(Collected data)
____________
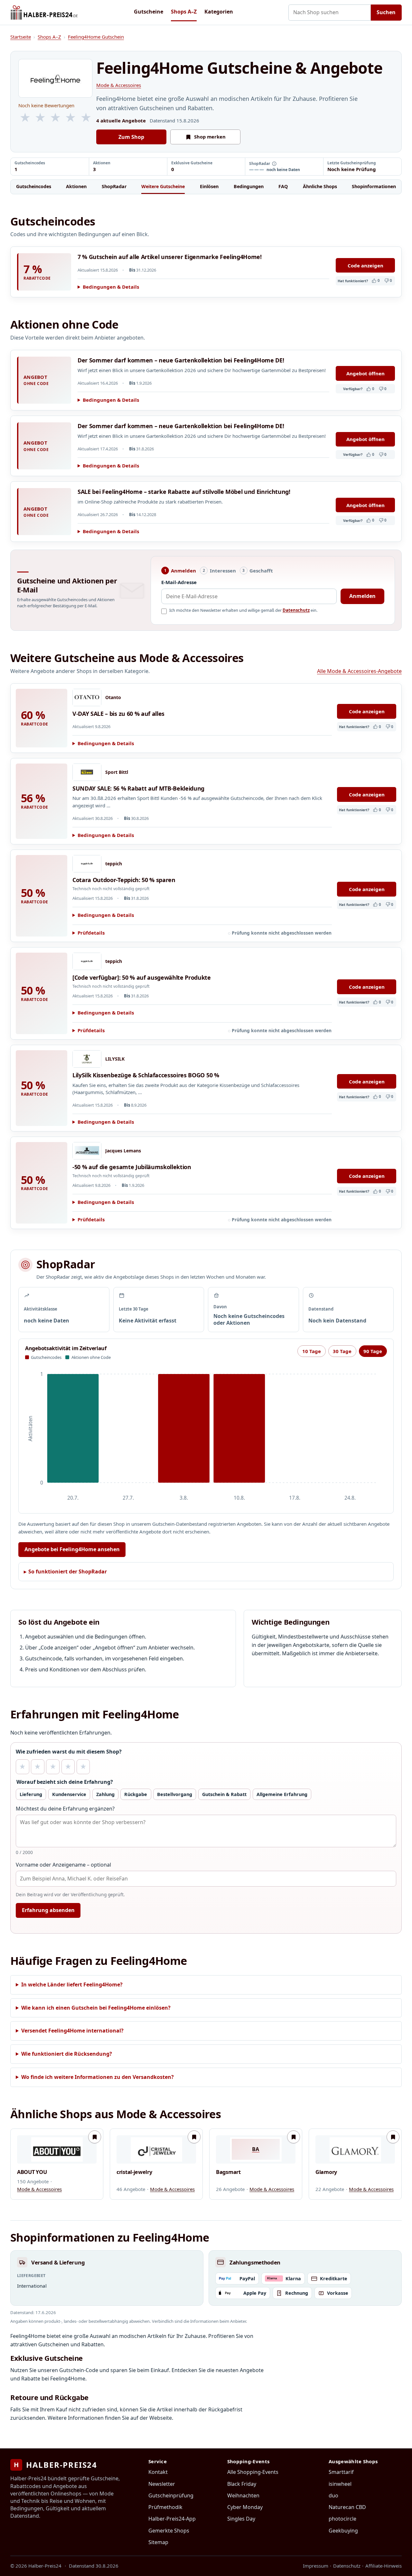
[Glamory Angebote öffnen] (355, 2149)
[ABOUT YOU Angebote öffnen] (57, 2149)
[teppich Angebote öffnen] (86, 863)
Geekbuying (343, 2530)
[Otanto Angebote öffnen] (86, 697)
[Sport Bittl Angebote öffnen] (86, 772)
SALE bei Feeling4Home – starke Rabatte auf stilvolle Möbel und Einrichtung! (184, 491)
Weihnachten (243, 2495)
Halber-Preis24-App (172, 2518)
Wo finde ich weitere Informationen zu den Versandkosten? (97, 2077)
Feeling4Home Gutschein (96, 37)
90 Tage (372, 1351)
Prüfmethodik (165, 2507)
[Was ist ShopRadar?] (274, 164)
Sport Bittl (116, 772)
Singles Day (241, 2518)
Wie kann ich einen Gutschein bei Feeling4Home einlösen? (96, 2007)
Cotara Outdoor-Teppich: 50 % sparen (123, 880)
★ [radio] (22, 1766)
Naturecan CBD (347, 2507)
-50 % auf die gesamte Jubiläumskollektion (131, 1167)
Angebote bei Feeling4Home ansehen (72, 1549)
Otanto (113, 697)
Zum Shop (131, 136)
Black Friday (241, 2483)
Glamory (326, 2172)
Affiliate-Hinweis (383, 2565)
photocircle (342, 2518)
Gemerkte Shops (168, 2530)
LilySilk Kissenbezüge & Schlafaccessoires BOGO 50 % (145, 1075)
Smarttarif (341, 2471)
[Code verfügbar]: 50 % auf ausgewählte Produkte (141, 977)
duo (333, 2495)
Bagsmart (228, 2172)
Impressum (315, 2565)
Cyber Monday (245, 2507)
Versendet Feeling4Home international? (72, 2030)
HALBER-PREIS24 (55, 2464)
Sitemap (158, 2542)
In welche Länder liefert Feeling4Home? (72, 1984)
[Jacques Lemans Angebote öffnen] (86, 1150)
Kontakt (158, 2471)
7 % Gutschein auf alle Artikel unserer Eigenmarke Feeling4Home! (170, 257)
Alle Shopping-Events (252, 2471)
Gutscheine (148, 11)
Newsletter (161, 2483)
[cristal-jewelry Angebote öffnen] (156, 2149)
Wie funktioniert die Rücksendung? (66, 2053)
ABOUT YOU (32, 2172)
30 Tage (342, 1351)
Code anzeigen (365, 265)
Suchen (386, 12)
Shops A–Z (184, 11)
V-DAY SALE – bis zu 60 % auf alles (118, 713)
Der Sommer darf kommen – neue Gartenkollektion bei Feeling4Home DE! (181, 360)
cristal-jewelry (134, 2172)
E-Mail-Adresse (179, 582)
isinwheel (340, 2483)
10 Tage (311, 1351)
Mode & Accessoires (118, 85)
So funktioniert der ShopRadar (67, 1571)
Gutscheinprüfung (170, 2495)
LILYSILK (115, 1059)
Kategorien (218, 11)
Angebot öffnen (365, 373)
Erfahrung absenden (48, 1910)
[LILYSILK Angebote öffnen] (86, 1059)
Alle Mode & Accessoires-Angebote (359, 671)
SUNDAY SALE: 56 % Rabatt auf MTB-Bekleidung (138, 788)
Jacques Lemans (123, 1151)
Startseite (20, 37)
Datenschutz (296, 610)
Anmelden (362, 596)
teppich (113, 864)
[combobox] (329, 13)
____________
* EXERCISE INSTRUCTIONS *
Taking the entries above, restate exactly those lines that fall between the line with "Newsletter (161, 2483)" and the line with "V-DAY SALE – bis zu 60 % auf alles (118, 713)", keeping both of those lines too.

* COMPLETED TASK *
Newsletter (161, 2483)
[cristal-jewelry Angebote öffnen] (156, 2149)
Wie funktioniert die Rücksendung? (66, 2053)
ABOUT YOU (32, 2172)
30 Tage (342, 1351)
Code anzeigen (365, 265)
Suchen (386, 12)
Shops A–Z (184, 11)
V-DAY SALE – bis zu 60 % auf alles (118, 713)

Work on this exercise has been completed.